### [TASK TO CARRY OUT]
Rewrite the stretch from the line containing "What do you see at coordinates (20, 180)" through the end of the entries, swapping "Debugger" for "Console" and keeping everything else the same. Leave the pictures out of your answer.

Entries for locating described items
•••
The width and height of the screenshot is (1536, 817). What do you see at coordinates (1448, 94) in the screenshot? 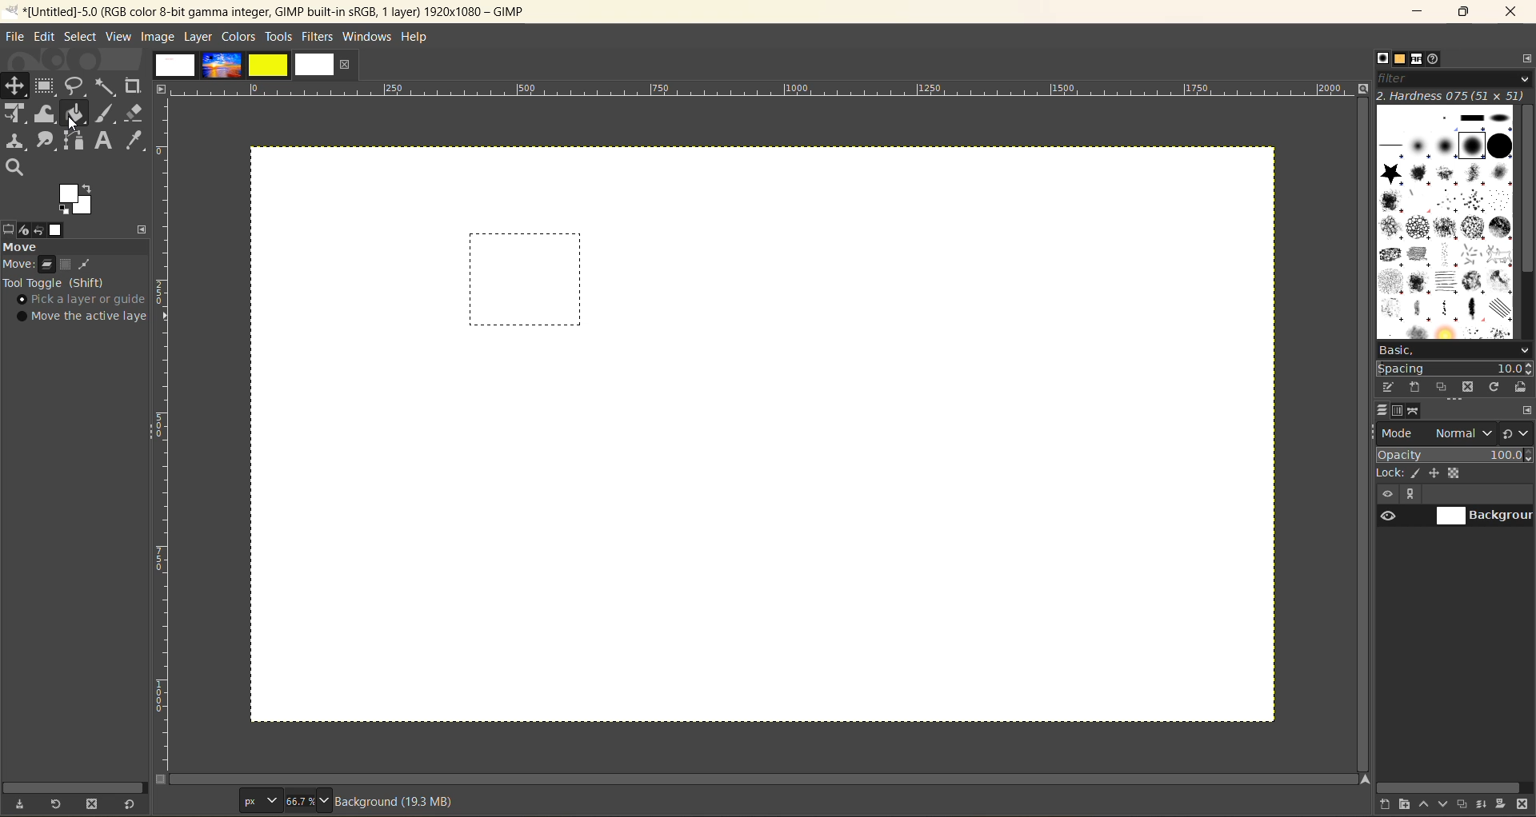
I see `hardness` at bounding box center [1448, 94].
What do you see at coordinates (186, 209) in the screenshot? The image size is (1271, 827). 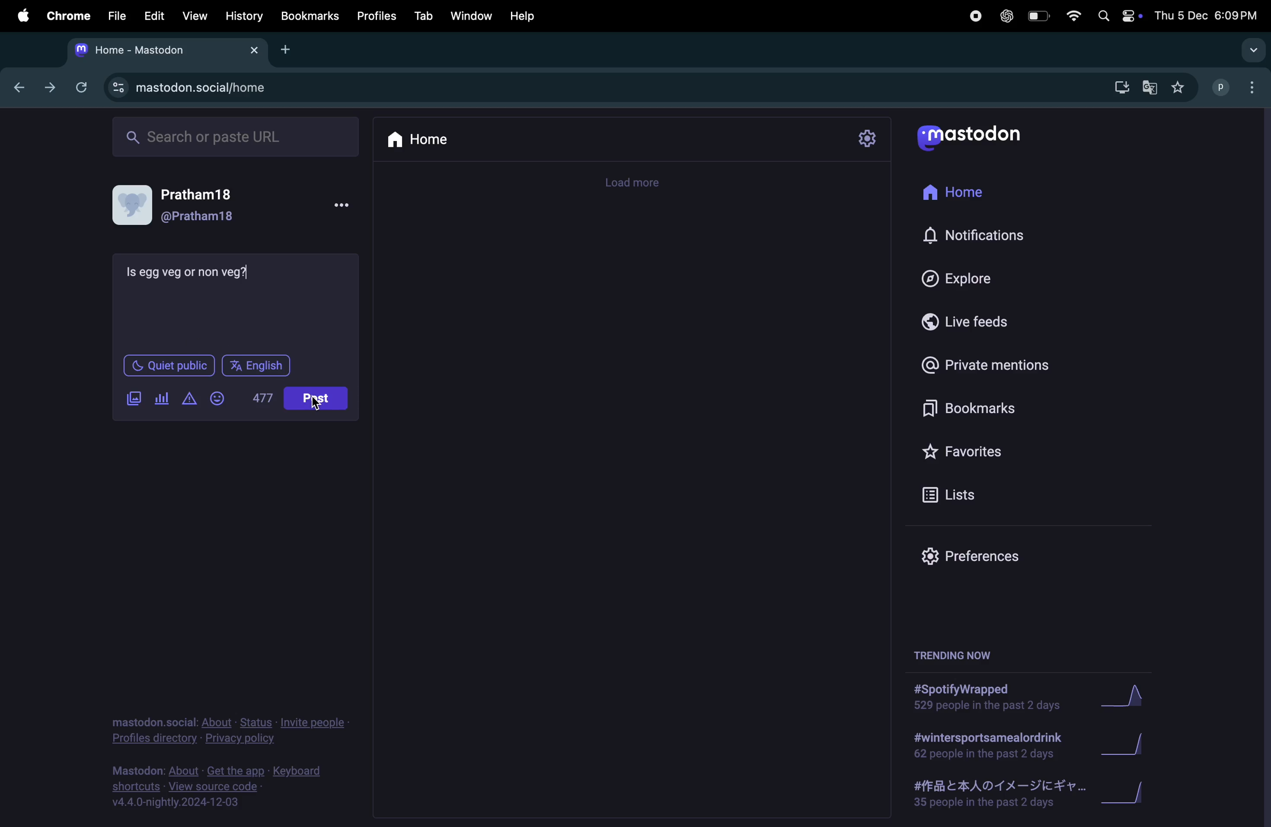 I see `user profile` at bounding box center [186, 209].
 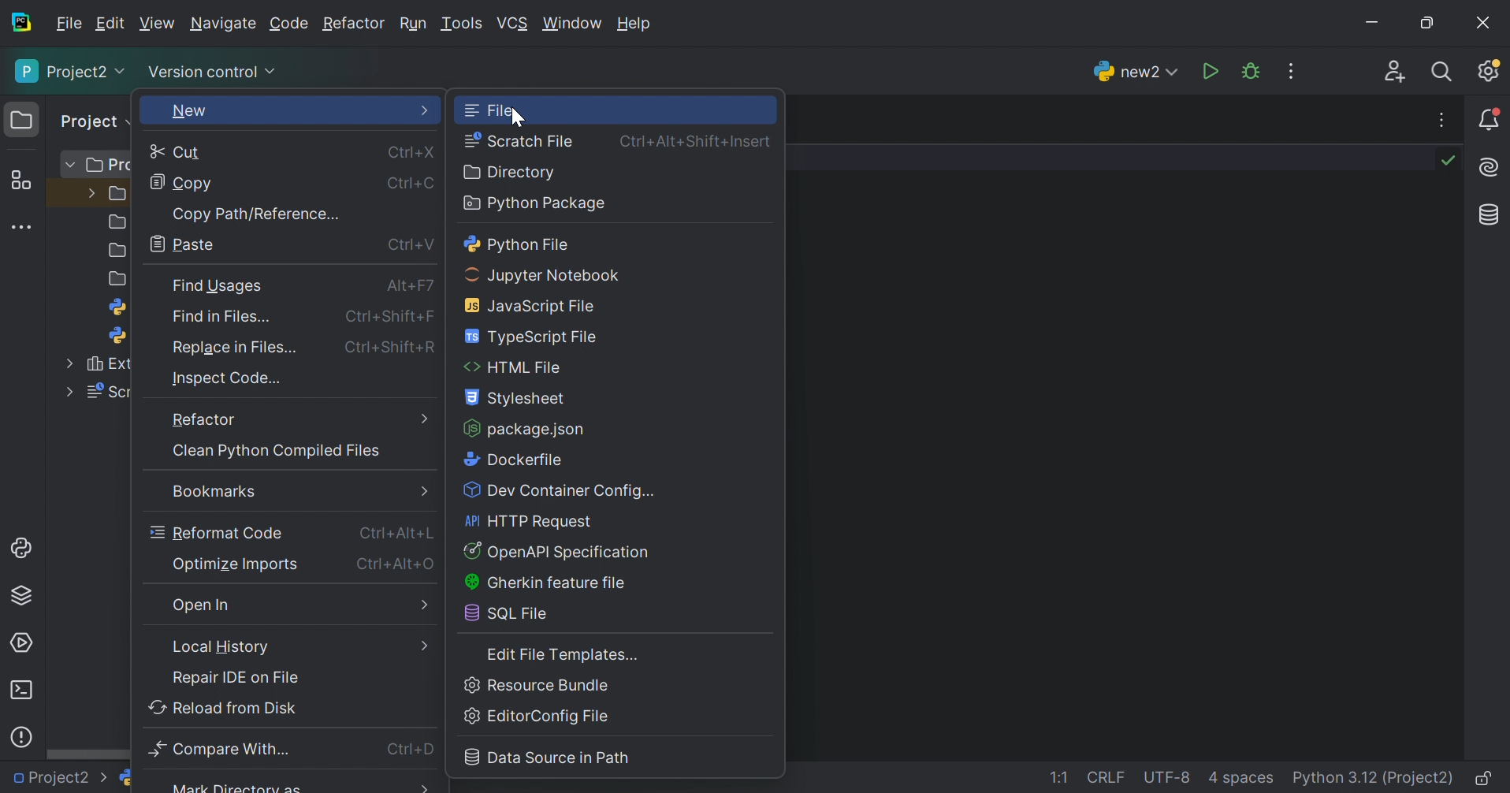 What do you see at coordinates (20, 180) in the screenshot?
I see `Structure` at bounding box center [20, 180].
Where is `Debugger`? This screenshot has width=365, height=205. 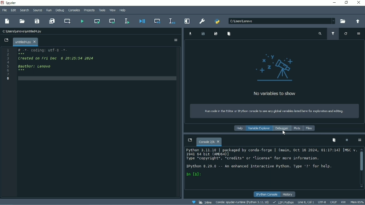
•••
### [RESPONSE TO THIS EXERCISE]
  What do you see at coordinates (20, 180) in the screenshot?
I see `Structure` at bounding box center [20, 180].
Where is `Console`? This screenshot has width=365, height=205. 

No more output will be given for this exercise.